● Activity: Show every line of the data that includes the word "tree".

● Dataset records:
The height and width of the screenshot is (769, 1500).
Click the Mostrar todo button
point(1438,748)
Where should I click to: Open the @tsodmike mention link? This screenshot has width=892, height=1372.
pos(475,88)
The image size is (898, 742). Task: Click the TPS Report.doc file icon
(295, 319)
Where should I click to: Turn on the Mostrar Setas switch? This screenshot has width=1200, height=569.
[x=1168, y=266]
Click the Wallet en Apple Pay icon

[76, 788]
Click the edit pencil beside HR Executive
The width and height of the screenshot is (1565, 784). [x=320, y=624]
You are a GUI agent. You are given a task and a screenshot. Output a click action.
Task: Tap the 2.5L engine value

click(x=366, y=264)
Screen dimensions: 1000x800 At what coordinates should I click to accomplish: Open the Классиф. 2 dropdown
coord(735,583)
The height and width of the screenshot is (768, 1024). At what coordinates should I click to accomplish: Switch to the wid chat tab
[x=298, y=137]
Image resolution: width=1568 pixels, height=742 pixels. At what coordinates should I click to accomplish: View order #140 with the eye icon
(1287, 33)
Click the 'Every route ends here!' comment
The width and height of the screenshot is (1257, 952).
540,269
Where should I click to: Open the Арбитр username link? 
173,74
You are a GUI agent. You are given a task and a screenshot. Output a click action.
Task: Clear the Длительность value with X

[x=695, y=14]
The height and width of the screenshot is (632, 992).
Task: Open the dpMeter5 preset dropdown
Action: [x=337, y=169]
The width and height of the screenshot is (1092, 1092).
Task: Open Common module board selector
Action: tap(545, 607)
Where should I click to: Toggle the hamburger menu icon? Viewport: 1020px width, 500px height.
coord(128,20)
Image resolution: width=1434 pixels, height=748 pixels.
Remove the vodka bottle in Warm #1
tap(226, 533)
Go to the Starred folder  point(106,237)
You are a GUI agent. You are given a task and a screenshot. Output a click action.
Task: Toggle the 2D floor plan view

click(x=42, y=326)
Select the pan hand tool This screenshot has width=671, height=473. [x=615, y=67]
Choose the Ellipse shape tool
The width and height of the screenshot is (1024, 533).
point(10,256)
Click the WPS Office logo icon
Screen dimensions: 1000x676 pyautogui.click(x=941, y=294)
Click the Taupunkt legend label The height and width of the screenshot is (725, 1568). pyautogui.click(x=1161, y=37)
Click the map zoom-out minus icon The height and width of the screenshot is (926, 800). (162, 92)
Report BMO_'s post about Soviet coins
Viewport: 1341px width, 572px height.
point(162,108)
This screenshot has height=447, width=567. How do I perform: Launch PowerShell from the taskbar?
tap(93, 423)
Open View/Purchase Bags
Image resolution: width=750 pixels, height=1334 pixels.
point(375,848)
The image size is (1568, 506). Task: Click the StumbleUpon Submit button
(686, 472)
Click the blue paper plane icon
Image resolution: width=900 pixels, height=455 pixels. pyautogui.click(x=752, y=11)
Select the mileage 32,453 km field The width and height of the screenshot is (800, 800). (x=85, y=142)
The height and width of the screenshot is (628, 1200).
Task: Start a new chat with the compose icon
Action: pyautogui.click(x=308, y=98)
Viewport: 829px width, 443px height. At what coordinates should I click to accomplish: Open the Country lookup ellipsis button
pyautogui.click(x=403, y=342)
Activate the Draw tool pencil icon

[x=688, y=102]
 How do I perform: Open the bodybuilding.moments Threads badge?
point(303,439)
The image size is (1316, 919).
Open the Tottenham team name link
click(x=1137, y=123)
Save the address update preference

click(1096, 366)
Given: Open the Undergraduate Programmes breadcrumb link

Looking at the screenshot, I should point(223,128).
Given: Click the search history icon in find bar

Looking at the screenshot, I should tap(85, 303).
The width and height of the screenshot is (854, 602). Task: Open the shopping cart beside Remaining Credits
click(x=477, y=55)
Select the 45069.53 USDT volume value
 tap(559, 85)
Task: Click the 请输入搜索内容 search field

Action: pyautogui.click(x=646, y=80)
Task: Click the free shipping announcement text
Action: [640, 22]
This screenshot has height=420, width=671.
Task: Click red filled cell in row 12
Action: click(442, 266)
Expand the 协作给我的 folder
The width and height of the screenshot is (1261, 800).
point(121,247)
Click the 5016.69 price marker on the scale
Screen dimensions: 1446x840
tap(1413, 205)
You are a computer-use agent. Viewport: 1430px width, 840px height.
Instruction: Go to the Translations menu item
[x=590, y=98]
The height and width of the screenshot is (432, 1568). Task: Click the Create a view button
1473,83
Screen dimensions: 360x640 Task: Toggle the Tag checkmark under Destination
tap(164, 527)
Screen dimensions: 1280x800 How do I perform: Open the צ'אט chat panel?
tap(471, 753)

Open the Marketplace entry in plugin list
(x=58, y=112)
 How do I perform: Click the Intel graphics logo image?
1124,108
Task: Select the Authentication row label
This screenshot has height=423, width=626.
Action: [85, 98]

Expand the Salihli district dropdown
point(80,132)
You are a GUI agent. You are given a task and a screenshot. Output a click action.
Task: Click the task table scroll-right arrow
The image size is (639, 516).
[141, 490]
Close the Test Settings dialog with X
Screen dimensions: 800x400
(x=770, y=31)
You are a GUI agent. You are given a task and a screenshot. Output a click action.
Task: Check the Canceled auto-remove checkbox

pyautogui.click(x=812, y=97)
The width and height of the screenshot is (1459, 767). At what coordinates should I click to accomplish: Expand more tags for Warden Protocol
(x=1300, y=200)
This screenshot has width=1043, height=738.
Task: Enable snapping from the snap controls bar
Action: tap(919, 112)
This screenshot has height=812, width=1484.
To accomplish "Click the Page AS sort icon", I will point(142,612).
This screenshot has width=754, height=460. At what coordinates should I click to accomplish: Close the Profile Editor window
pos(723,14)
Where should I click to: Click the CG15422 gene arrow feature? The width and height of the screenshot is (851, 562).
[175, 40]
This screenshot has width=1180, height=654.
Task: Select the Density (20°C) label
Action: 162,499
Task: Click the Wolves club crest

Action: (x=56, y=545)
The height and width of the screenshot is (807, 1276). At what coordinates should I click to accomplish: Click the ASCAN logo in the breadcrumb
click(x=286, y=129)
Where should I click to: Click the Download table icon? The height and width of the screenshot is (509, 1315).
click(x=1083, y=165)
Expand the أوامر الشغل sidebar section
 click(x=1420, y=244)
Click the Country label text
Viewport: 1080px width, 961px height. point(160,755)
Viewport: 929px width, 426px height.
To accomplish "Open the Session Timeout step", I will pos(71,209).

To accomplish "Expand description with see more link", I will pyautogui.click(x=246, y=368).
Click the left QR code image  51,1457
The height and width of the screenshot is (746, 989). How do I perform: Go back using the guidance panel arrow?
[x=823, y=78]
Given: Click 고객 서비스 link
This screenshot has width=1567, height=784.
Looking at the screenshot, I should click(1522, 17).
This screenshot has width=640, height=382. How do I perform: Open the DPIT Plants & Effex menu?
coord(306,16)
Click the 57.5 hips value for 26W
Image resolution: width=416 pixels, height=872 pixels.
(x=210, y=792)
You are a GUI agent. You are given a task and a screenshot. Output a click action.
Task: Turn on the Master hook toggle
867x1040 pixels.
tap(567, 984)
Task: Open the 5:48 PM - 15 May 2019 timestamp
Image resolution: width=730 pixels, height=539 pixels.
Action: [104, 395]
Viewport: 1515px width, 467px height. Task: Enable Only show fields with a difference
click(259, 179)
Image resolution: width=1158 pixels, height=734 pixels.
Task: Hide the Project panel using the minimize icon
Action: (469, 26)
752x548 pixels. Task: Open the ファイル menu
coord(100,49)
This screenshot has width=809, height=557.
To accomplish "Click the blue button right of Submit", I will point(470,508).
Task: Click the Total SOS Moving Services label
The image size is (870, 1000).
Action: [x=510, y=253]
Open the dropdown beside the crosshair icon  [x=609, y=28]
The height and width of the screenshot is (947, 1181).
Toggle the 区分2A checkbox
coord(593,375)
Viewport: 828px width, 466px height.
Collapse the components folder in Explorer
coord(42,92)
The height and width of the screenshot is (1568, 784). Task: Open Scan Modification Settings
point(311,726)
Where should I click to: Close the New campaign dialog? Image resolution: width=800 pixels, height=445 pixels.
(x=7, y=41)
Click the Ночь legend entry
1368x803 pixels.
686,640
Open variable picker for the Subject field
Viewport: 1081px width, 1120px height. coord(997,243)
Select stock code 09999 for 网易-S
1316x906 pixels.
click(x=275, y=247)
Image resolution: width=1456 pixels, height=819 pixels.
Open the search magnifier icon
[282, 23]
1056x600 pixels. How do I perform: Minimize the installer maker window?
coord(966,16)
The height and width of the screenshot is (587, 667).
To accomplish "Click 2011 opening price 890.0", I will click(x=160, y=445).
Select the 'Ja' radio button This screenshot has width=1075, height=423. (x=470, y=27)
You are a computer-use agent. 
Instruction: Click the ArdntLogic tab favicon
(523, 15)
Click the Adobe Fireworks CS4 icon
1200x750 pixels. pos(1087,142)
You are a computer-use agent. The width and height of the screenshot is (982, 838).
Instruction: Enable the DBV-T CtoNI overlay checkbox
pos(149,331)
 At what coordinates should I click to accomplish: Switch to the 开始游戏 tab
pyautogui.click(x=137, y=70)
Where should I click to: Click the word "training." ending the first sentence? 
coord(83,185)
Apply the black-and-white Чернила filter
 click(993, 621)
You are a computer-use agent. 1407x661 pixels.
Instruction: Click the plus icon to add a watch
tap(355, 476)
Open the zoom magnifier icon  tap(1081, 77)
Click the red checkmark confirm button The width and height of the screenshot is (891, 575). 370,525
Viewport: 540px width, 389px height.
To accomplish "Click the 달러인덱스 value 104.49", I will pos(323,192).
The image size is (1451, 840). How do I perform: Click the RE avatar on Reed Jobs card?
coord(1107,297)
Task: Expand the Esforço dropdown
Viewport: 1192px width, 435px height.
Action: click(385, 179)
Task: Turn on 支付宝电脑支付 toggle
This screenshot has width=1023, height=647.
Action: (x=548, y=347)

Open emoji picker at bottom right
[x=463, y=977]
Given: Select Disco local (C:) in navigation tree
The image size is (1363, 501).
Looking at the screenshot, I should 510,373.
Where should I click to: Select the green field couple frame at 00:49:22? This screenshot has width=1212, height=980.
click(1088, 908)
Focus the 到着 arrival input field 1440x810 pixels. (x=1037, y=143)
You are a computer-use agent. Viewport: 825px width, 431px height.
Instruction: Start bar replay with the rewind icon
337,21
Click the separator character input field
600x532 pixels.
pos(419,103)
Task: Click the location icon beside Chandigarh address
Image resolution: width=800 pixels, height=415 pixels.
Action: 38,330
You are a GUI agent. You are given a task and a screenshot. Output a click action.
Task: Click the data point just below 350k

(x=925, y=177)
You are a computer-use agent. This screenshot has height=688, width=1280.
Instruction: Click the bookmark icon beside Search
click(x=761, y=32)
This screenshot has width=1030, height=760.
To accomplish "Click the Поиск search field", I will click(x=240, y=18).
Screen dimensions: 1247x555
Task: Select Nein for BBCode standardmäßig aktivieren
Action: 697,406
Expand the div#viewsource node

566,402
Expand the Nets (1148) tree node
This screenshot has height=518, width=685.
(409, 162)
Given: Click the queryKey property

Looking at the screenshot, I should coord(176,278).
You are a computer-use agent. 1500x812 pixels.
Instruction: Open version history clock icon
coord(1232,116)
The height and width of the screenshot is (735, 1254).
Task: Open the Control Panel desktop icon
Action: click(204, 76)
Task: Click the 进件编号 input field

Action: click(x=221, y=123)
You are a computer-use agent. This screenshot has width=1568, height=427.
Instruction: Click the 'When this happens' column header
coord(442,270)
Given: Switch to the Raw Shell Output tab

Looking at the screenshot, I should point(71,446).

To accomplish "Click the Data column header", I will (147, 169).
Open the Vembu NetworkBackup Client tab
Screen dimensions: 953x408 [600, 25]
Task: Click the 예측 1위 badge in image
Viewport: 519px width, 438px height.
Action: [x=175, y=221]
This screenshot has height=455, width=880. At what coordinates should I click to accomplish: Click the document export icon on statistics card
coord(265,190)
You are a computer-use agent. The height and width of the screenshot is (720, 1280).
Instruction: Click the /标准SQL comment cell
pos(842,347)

● Response for this exercise:
Given: Select Disco local (C:) in navigation tree
Expand the Nets (1148) tree node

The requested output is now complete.